Start of PAGE

This article on the Clinton campaign in Michigan shows how things don’t work. In a political campaign, on the ground data is crucial. If you don’t know what’s REALLY happening you can’t be effective. Yet the Clinton campaign seemingly acted like a badly run corporation and ignored the rumblings that things were not going as well as they seemed.
Everybody could see Hillary Clinton was cooked in Iowa. So when, a week-and-a-half out, the Service Employees International Union started hearing anxiety out of Michigan, union officials decided to reroute their volunteers, giving a desperate team on the ground around Detroit some hope.
They started prepping meals and organizing hotel rooms.
SEIU — which had wanted to go to Michigan from the beginning, but been ordered not to — dialed Clinton’s top campaign aides to tell them about the new plan. According to several people familiar with the call, Brooklyn was furious.
Turn that bus around, the Clinton team ordered SEIU. Those volunteers needed to stay in Iowa to fool Donald Trump into competing there, not drive to Michigan, where the Democrat’s models projected a 5-point win through the morning of Election Day.
Michigan organizers were shocked. It was the latest case of Brooklyn ignoring on-the-ground intel and pleas for help in a race that they felt slipping away at the end.

End of PAGE
Start of MATERIAL

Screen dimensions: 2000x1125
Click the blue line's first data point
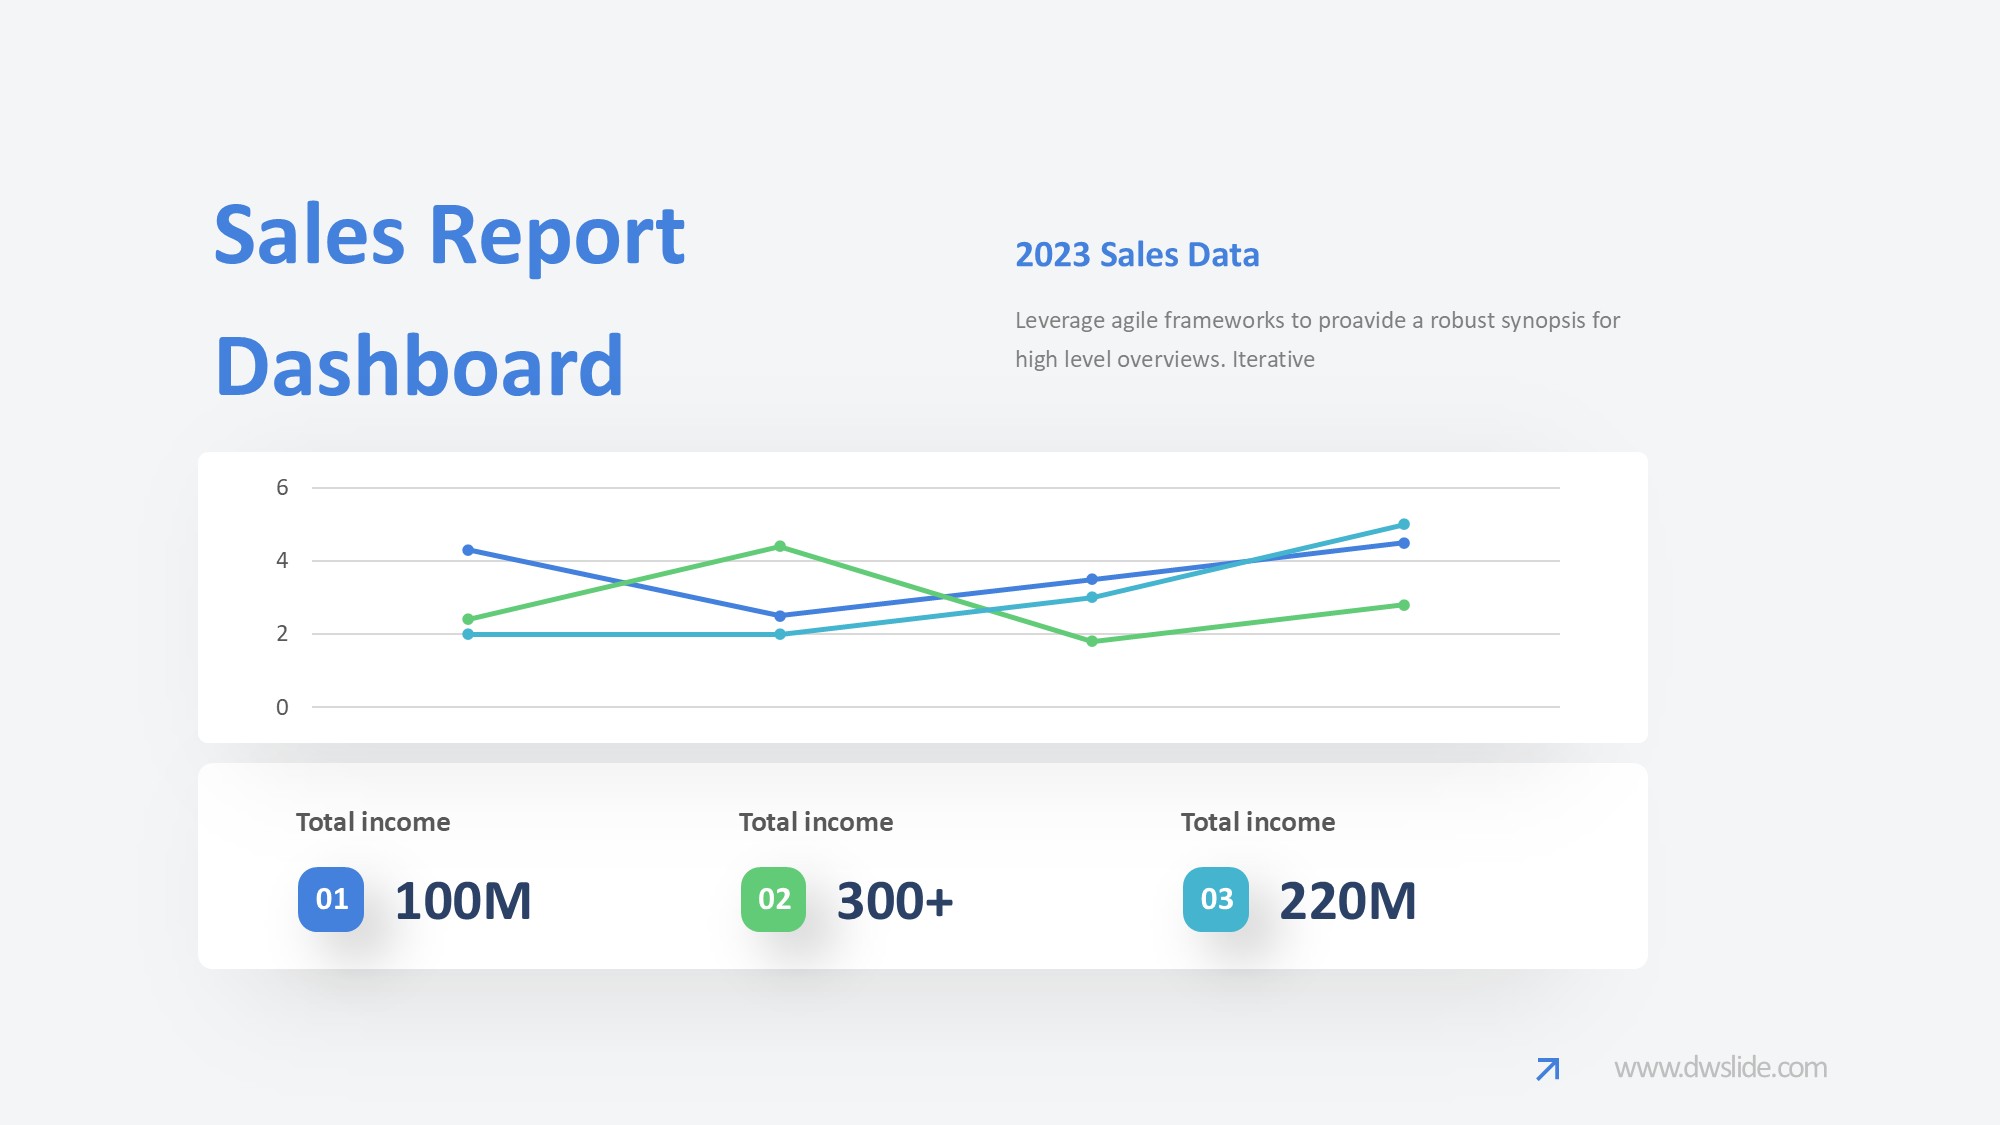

End of MATERIAL

-- DIRECTION --
Pick up the piece on the Clinton campaign in Michigan after its final sentence and carry it forward.

-- TASK OUTPUT --
“They believed they were more experienced, which they were. They believed they were smarter, which they weren’t,” said Donnie Fowler, who was consulting for the Democratic National Committee during the final months of the campaign. “They believed they had better information, which they didn’t.”
Flip Michigan and leave the rest of the map, and Trump is still president-elect. But to people who worked in that state and others, how Clinton won the popular vote by 2.8 million votes and lost by 100,000 in states that could have made her president has everything to do with what happened in Michigan. Trump won the state despite getting 30,000 fewer votes than George W. Bush did when he lost it in 2004.
Politico spoke to a dozen officials working on or with Clinton’s Michigan campaign, and more than a dozen scattered among other battleground states, her Brooklyn headquarters and in Washington who describe an ongoing fight about campaign tactics, an inability to get top leadership to change course.
Then again, according to senior people in Brooklyn, Clinton campaign manager Robby Mook never heard any of those complaints directly from anyone on his state teams before Election Day.
In results that narrow, Clinton’s loss could be attributed to any number of factors — FBI Director Jim Comey’s letter shifting late deciders, the lack of a compelling economic message, the apparent Russian hacking. But heartbroken and frustrated in-state battleground operatives worry that a lesson being missed is a simple one: Get the basics of campaigning right.
Clinton never even stopped by a United Auto Workers union hall in Michigan, though a person involved with the campaign noted bitterly that the UAW flaked on GOTV commitments in the final days, and that AFSCME never even made any, despite months of appeals….
I’ve never seen a campaign like this,” said Virgie Rollins, a Democratic National Committee member and longtime political hand in Michigan who described months of failed attempts to get attention to the collapse she was watching unfold in slow-motion among women and African-American millennials.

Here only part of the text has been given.